TESTO CITATO:
################

A maggio, l’autorità di regolamentazione con sede a Francoforte ha inviato lettere ai creditori con la richiesta di un «piano d’azione» per porre fine alle loro attività in Russia già a giugno.

 

UniCredit ha attualmente la seconda maggiore esposizione al mercato russo tra le banche con sede nell’UE ed è inclusa nell’elenco della banca centrale russa di 13 istituti di credito di importanza sistemica, scrive il sito governativo russo RT. Anche altre banche dell’UE, tra cui la Raiffeisen Bank International (RBI) dell’Austria, la banca olandese ING, la Commerzbank e la Deutsche Bank tedesche, la OTP Bank ungherese, l’Intesa Sanpaolo italiana e la SEB svedese, mantengono una presenza nel mercato russo nonostante le sanzioni occidentali.

################

COMPITI PROPOSTI:
• A. Secondo il brano sulle banche europee in Russia, quale posizione occupa UniCredit tra le banche con sede nell'UE per esposizione al mercato russo?
• B. Riscrivi il brano sulle banche europee in Russia tra "A maggio, l’autorità" e "le sanzioni occidentali.", estremi inclusi, mettendo "tredici" al posto di "13".
• C. Nel brano sulle banche europee in Russia, perché l'autorità con sede a Francoforte ha mandato lettere ai creditori a maggio?
Per rispondere usa solo il brano, senza altre fonti.

CONTENUTO DEL MATERIALE:
################

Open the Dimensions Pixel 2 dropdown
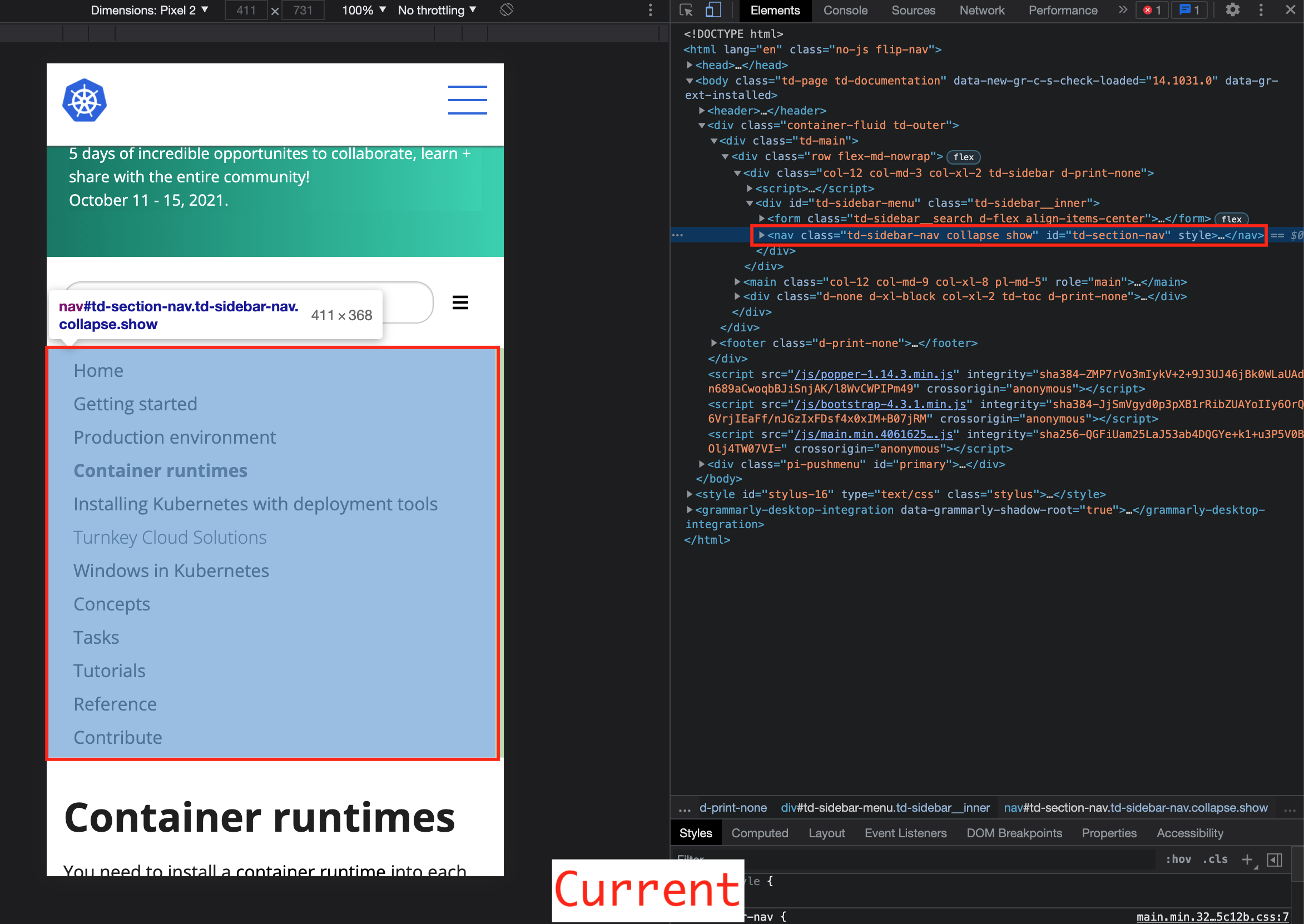 (149, 9)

################

SOLUZIONI:
• A. Ha la seconda maggiore esposizione al mercato russo.

• B.
A maggio, l’autorità di regolamentazione con sede a Francoforte ha inviato lettere ai creditori con la richiesta di un «piano d’azione» per porre fine alle loro attività in Russia già a giugno.

 

UniCredit ha attualmente la seconda maggiore esposizione al mercato russo tra le banche con sede nell’UE ed è inclusa nell’elenco della banca centrale russa di tredici istituti di credito di importanza sistemica, scrive il sito governativo russo RT. Anche altre banche dell’UE, tra cui la Raiffeisen Bank International (RBI) dell’Austria, la banca olandese ING, la Commerzbank e la Deutsche Bank tedesche, la OTP Bank ungherese, l’Intesa Sanpaolo italiana e la SEB svedese, mantengono una presenza nel mercato russo nonostante le sanzioni occidentali.

• C. Le ha mandate per chiedere ai creditori un «piano d'azione». Il piano doveva servire a chiudere le loro attività in Russia già a giugno.